Transformer Align Model
Notes on training transformers to perform both translation and alignment tasks simultaneously.
Notes on the paper: Jointly Learning to Align and Translate with Transformer Models.
Application Scenarios of Word Alignments in NMT
Word alignments in neural machine translation serve several purposes:
- Creating bilingual lexica from parallel corpora
- Supporting external dictionary-assisted translation for low-frequency words
- Enabling trust, explanation, and error analysis
- Preserving webpage styling during translation
Model Design
The paper leverages the observation that “attention probabilities from the penultimate layer of a normally trained transformer MT model corresponds to word alignments.” Rather than supervising all attention heads, the authors designate a single attention head in the penultimate layer as the alignment head, allowing the model flexibility in choosing whether to prioritize alignment or other attention mechanisms.

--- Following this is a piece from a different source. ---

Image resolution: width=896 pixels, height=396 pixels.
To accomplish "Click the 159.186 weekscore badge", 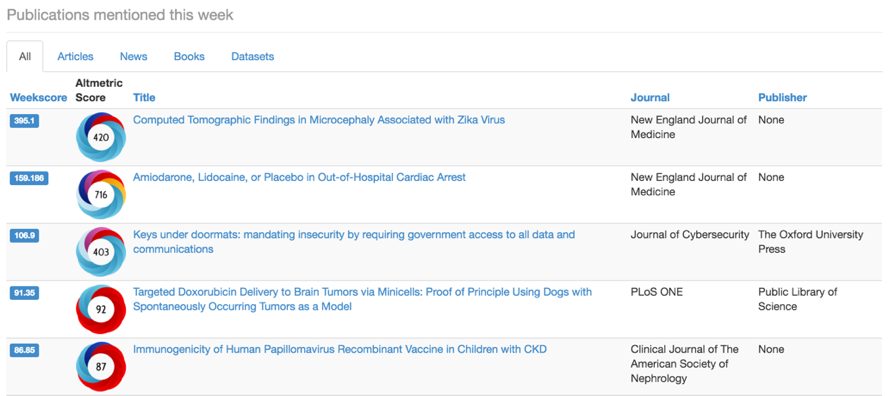I will click(x=29, y=178).
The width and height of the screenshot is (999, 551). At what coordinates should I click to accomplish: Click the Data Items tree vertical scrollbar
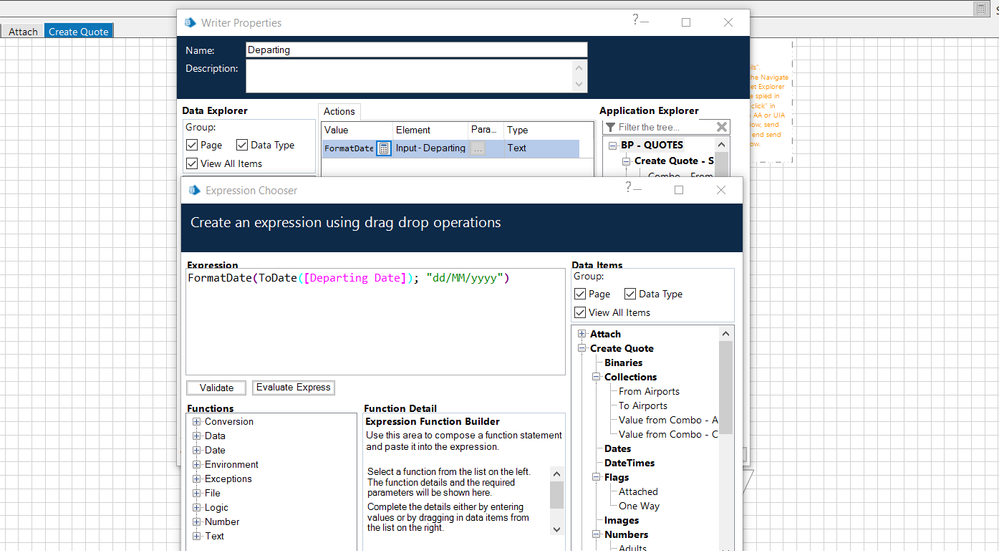click(x=726, y=390)
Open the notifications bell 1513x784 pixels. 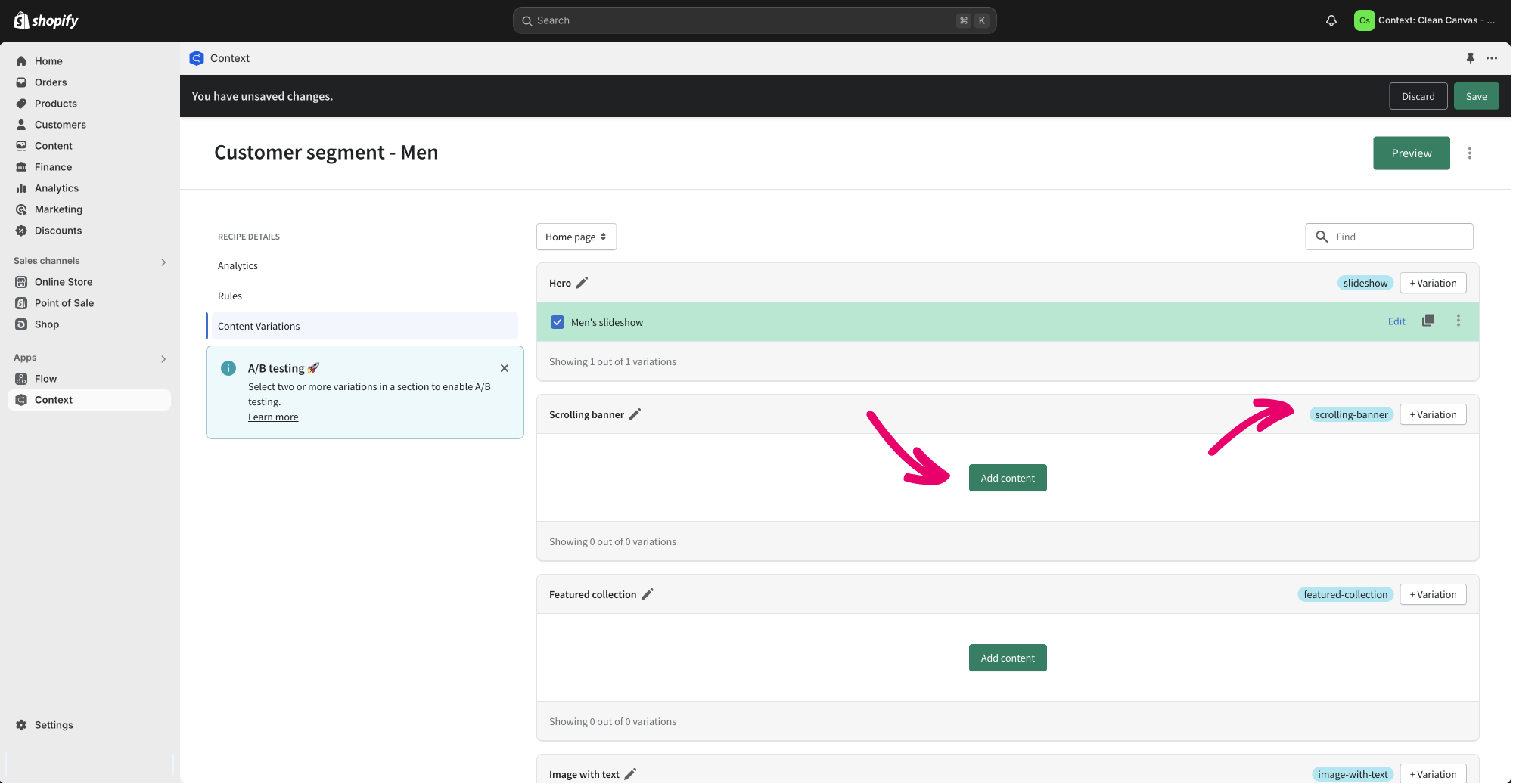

Training the Alignment Head
Two existing approaches use either labeled alignments with KL-divergence training or attentional vectors to predict target words or linguistic properties.
This work employs an unsupervised approach: an alignment model is first trained on translation, then penultimate layer attention weights are averaged and used as weak supervision for a combined translation-alignment model trained bidirectionally.
Results: While alignment performance improved, translation results remained moderate compared to previous work reporting gains from alignment supervision.